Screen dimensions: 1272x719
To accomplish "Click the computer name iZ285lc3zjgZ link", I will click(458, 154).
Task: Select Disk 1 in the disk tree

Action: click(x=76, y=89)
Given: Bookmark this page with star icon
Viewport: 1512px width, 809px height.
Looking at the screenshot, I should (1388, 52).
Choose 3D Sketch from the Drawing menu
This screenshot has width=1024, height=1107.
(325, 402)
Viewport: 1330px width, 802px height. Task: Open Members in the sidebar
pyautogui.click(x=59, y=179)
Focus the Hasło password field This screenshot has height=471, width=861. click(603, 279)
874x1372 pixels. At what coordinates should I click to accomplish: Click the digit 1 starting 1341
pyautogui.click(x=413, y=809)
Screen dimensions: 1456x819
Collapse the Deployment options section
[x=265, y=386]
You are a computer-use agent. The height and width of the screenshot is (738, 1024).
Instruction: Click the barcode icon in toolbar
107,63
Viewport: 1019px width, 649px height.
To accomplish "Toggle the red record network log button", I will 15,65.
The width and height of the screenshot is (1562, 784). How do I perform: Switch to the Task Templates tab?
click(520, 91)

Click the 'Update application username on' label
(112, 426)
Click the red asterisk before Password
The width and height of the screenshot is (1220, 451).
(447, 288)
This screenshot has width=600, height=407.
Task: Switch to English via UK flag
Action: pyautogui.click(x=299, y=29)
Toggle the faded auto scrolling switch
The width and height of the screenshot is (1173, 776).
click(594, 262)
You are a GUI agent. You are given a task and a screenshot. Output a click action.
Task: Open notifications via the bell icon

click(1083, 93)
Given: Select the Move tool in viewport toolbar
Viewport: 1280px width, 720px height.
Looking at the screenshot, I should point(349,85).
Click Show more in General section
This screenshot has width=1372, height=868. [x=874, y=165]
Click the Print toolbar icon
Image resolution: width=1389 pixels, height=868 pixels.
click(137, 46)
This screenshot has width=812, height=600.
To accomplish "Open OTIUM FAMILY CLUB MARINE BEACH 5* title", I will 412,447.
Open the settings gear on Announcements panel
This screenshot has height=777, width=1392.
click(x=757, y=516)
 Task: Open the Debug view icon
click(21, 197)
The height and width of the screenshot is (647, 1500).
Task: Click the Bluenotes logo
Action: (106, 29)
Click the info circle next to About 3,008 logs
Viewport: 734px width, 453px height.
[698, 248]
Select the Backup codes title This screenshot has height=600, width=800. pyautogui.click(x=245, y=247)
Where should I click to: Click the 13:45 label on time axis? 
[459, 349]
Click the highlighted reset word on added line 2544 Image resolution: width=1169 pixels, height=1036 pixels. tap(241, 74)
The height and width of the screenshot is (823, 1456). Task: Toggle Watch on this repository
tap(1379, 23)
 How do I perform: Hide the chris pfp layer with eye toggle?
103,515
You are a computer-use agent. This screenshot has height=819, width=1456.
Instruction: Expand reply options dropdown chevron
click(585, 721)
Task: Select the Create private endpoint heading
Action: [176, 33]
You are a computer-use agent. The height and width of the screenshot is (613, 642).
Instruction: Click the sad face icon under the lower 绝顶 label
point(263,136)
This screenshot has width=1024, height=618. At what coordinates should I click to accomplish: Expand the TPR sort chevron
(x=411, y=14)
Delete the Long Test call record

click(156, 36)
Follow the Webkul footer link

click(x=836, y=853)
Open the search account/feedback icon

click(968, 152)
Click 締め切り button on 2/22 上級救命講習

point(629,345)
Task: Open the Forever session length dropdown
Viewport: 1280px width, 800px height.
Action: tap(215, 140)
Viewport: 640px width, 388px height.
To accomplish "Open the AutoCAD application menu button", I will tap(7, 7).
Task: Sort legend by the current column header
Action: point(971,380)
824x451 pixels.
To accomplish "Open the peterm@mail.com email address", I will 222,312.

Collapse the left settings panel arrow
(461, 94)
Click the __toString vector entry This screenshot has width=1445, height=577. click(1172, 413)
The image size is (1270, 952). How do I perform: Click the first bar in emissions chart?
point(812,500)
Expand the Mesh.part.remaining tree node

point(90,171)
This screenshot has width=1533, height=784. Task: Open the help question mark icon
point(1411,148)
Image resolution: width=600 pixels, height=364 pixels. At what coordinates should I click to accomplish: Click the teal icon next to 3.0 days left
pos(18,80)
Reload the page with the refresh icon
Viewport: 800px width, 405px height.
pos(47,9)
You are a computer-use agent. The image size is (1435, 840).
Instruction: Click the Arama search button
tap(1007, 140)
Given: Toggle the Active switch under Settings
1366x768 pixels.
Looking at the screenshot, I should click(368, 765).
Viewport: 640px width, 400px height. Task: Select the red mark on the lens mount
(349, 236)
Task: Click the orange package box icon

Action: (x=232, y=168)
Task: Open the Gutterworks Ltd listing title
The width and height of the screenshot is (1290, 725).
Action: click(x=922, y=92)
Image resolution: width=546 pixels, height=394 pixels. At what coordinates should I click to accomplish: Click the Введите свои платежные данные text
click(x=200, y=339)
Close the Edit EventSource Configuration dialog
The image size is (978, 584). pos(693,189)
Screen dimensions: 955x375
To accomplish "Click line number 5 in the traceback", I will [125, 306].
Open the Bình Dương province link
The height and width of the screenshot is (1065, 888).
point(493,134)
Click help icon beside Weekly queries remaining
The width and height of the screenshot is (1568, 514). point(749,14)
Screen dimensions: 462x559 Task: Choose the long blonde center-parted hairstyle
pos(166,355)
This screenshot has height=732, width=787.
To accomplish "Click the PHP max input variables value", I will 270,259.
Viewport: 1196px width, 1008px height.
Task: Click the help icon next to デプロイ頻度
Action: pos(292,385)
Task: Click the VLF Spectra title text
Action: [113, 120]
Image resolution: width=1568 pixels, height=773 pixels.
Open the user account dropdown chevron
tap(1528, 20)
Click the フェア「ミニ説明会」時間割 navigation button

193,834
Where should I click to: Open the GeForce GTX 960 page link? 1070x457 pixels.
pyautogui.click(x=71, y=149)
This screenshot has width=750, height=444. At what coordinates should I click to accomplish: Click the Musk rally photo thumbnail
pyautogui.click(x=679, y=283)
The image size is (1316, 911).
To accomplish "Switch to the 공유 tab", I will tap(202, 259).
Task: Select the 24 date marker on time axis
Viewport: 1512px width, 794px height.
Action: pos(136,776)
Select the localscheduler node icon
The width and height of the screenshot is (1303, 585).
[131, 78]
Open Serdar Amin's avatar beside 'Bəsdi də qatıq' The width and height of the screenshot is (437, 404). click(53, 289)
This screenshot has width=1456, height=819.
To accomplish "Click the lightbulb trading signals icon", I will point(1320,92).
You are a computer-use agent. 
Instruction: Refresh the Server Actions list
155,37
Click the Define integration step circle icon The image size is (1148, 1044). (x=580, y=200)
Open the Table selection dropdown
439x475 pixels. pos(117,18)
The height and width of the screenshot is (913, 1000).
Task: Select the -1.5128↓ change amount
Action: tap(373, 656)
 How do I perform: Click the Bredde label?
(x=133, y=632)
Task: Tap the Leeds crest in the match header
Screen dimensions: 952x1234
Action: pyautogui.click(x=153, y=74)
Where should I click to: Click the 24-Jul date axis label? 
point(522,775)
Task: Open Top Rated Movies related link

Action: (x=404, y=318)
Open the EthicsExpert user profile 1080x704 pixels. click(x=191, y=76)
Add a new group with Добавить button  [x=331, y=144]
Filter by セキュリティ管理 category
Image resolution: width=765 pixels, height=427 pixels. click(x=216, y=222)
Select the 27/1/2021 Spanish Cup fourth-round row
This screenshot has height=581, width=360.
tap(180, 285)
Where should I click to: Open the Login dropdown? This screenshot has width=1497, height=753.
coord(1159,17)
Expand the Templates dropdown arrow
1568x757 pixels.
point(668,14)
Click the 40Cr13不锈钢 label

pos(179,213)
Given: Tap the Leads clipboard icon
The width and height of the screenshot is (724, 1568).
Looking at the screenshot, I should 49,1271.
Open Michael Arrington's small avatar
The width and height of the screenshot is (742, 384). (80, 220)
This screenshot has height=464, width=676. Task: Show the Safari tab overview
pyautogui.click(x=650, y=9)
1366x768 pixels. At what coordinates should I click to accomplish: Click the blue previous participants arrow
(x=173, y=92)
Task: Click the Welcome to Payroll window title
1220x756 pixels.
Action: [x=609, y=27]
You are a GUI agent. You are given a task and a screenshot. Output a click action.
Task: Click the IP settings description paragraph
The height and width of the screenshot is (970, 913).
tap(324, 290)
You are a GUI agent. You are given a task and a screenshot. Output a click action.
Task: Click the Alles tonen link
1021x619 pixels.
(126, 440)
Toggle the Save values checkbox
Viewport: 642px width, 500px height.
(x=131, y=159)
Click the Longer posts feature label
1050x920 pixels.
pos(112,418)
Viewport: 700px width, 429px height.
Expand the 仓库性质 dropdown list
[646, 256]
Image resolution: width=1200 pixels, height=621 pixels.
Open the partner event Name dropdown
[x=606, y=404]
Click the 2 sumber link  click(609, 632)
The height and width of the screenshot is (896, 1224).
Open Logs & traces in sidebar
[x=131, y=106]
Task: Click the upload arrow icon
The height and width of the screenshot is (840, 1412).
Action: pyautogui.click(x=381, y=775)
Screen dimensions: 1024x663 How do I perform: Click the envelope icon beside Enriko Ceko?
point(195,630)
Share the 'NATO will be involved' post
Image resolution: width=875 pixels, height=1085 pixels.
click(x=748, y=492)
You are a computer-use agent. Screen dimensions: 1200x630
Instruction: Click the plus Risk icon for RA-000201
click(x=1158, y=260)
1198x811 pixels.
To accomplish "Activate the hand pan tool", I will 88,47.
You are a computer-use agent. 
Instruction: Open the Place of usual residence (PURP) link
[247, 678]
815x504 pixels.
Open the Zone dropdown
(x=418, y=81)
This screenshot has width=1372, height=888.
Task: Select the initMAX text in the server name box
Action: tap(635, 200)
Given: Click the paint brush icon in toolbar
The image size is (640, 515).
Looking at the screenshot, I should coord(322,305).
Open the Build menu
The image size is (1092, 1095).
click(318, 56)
########
**TASK PROMPT**
Format the items as a JSON list of strings, one string per line, omitting blank lines. Begin at the first line of the items and stop after the line that contains "Looking at the screenshot, I should point(349,85).", including both ends.

**RESULT FOR THIS TASK**
[
  "Screen dimensions: 1272x719",
  "To accomplish \"Click the computer name iZ285lc3zjgZ link\", I will click(458, 154).",
  "Task: Select Disk 1 in the disk tree",
  "Action: click(x=76, y=89)",
  "Given: Bookmark this page with star icon",
  "Viewport: 1512px width, 809px height.",
  "Looking at the screenshot, I should (1388, 52).",
  "Choose 3D Sketch from the Drawing menu",
  "This screenshot has width=1024, height=1107.",
  "(325, 402)",
  "Viewport: 1330px width, 802px height. Task: Open Members in the sidebar",
  "pyautogui.click(x=59, y=179)",
  "Focus the Hasło password field This screenshot has height=471, width=861. click(603, 279)",
  "874x1372 pixels. At what coordinates should I click to accomplish: Click the digit 1 starting 1341",
  "pyautogui.click(x=413, y=809)",
  "Screen dimensions: 1456x819",
  "Collapse the Deployment options section",
  "[x=265, y=386]",
  "You are a computer-use agent. The height and width of the screenshot is (738, 1024).",
  "Instruction: Click the barcode icon in toolbar",
  "107,63",
  "Viewport: 1019px width, 649px height.",
  "To accomplish \"Toggle the red record network log button\", I will 15,65.",
  "The width and height of the screenshot is (1562, 784). How do I perform: Switch to the Task Templates tab?",
  "click(520, 91)",
  "Click the 'Update application username on' label",
  "(112, 426)",
  "Click the red asterisk before Password",
  "The width and height of the screenshot is (1220, 451).",
  "(447, 288)",
  "This screenshot has width=600, height=407.",
  "Task: Switch to English via UK flag",
  "Action: pyautogui.click(x=299, y=29)",
  "Toggle the faded auto scrolling switch",
  "The width and height of the screenshot is (1173, 776).",
  "click(594, 262)",
  "You are a GUI agent. You are given a task and a screenshot. Output a click action.",
  "Task: Open notifications via the bell icon",
  "click(1083, 93)",
  "Given: Select the Move tool in viewport toolbar",
  "Viewport: 1280px width, 720px height.",
  "Looking at the screenshot, I should point(349,85)."
]